Title: Brancusi’s Bird in Space and 48 other photographs
Artist: Edward Steichen 91879-1973)
Medium or technique: vintage gelatin silver print
Credit: Gift of the Hollander Family in Honor of Morton and Mimi Schapiro
The Block Museum has received an extraordinary gift of 49 vintage photographs by Edward Steichen (American, 1879–1973) from the collection of Richard and Jackie Hollander, a donation made in honor of Northwestern University President Morton Schapiro and his wife Mimi Schapiro.
Steichen is widely recognized as one of the most important photographers of the 20th century. He devoted his 70-year career as an artist and curator to the development, exploration, and promotion of photography as an art form with applications in a variety of artistic and practical fields.
The Hollanders’ gift mostly comprises portraits Steichen made for Condé Nast Publications, where he served as chief photographer from 1923 to 1937. His Vanity Fair portraits are a diverse selection of masterful photographs of influential people and cultural icons, including Franklin D. Roosevelt, Paul Robeson, Eugene O’Neill and Sylvia Field. Also included are groundbreaking fashion photographs taken for Vogue, innovating advertising works and some personal photographs, such as a portrait of the poet Carl Sandburg, Steichen’s lifelong friend and brother-in-law. Other exceptional prints in the gift are a staggering depiction of the George Washington Bridge as a modern marvel of engineering and a photograph of Constantin Brânçusi’s sculpture Bird in Space, taken when it was the subject of a widely publicized and controversial court case concerning the definition of modern art.

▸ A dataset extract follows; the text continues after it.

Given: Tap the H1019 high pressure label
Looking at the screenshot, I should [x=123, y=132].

Steichen first experimented with photography as a young man studying art in Milwaukee. In his twenties, he divided his time between Paris and New York City, becoming involved in the Photo-Secessionists movement, which promoted photography as a fine art and organized some of the first American exhibitions of Pablo Picasso, Henri Matisse, Constantin Brânçusi and Paul Cézanne. During both World Wars, Steichen devoted his skills to developing the first American photographic military surveillance missions and documenting life on naval battleships. From 1947 to 1962, he was the first director of the Department of Photography at the Museum of Modern Art in New York, where he curated The Family of Man. Featuring the work of more than 500 photographers, this exhibition traveled worldwide and was viewed by more than nine million people.
The Los Angeles County Museum of Art and the Whitney Museum of American Art have also received Steichen photographs from the Hollanders.
The Block will display the Steichen photographs this winter (January 17 to April 6, 2014) in the exhibition Steichen/Warhol: Picturing Fame alongside portraits and candid photos by Pop artist Andy Warhol. The show will explore the ways in which glamour and celebrity are represented in photography, mass media and popular culture. The Warhol photographs, a gift from the Andy Warhol Foundation for the Visual Arts, entered the Block collection in 2008.
—Elliot Reichert, curatorial project manager
Edward Steichen, Brancusi’s Bird in Space, 1926, vintage silver print. Gift of the Hollander Family in Honor of Morton and Mimi Schapiro. © Permission of the Estate of Edward Steichen.